Base CRM
- Company type: Private
- Industry: Enterprise software
- Founded: 2009
- Founder: Uzi Shmilovici Bart Kiszala Pawel Niznik Ela Madej Agata Mazur
- Headquarters: Mountain View, USA
- Services: Cloud computing Mobile enterprise solutions CRM Sales Intelligence
- Number of employees: 150 (2017)
- Website: www.getbase.com

= Base CRM =

Enterprise software company

Base CRM (originally Future Simple or PipeJump, now Zendesk) is an enterprise software company based in Mountain View, California with R&D offices located in Kraków, Poland. It provides a web-based all-in-one sales platform that features tools for email, phone dialing, pipeline management, forecasting, reporting and more. Base's platform is available on iOS and Android, and was the first full native CRM Android app available. On September 10, 2018 Base was acquired by Zendesk and later rebranded as Zendesk Sell.

== Reception ==

Base has been recognized by many publications - including Forbes, Crain's Chicago Business, ReadWrite, and The Next Web - for its intuitiveness, mobility and clean design.

In July 2012, Box (service) CEO, Aaron Levie was asked at VentureBeats MobileBeat summit about designing enterprise applications for mobile. He said, "Mobile must be first when you're building an enterprise company" and identified Base as an example.

In February, 2013 Base was recognized by Forbes as one of 10 Mobile Apps to Organize Your Business. In October 2014, Fortune positioned Base as the next major disruptor in the CRM space.

In June 2016 the Business Card Reader for Base CRM for Android was released. In January 2017 the new product Call Tracker for Base CRM appeared on Google Play.

== Acquisition ==
On September 10, 2018 it was announced that Zendesk acquired FutureSimple Inc., the company behind Base.
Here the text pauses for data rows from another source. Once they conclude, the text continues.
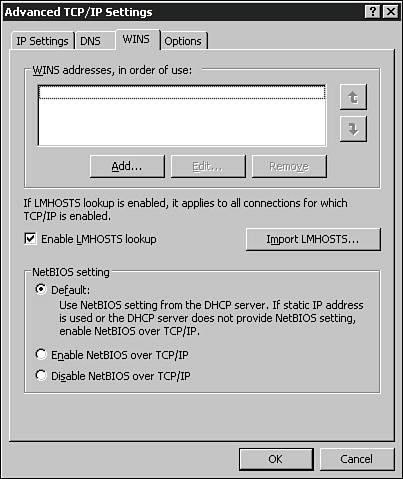Choose Enable NetBIOS over TCP/IP option
The image size is (403, 479).
coord(41,354)
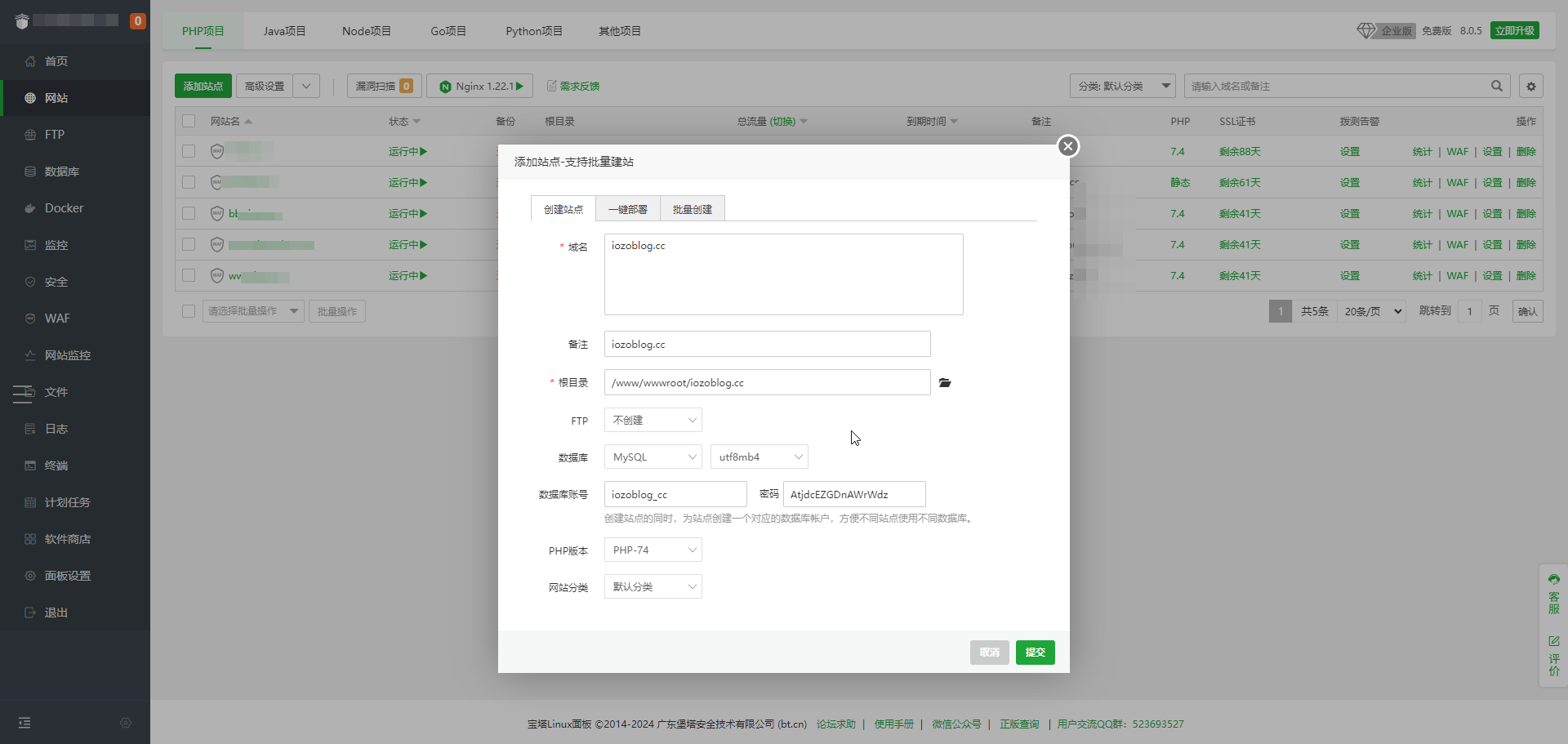Click the WAF shield sidebar icon
Viewport: 1568px width, 744px height.
coord(30,319)
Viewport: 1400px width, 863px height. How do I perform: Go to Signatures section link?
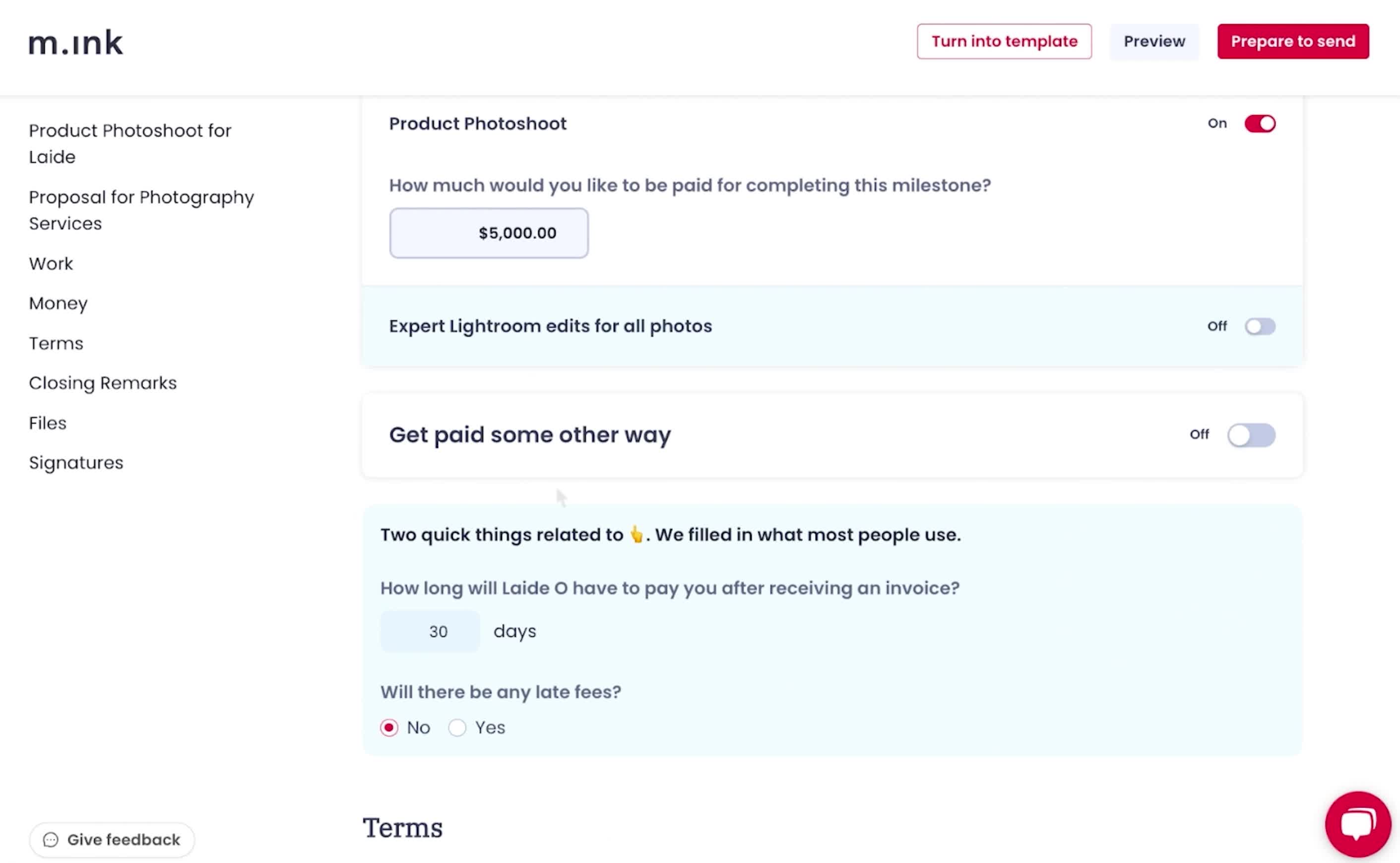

Three months later, Base was rebranded as Zendesk Sell and introduced a deeper integration with Zendesk products.

== History ==

The company's flagship CRM product was launched November, 2009 under the name Pipejump. In November 2011, the product was rebranded with the name Base, as it is known today.
Base CRM was co-founded in 2009 by Uzi Shmilovici, Bart Kiszala, Pawel Niznik, Ela Madej and Agata Mazur after they became frustrated by their own experience with other CRM products on the market.

Base has received a total venture capital funding of US$53 million from several investors including RRE Ventures, Index Ventures, The Social+Capital Partnership, OCA Ventures, and I2A. In September 2015, Base raised $30 million in Series C funding led by Tenaya Capital, with participation from Index Ventures.

At the company’s annual Forecast sales conference in June 2016, Base announced its new sales science platform, Apollo.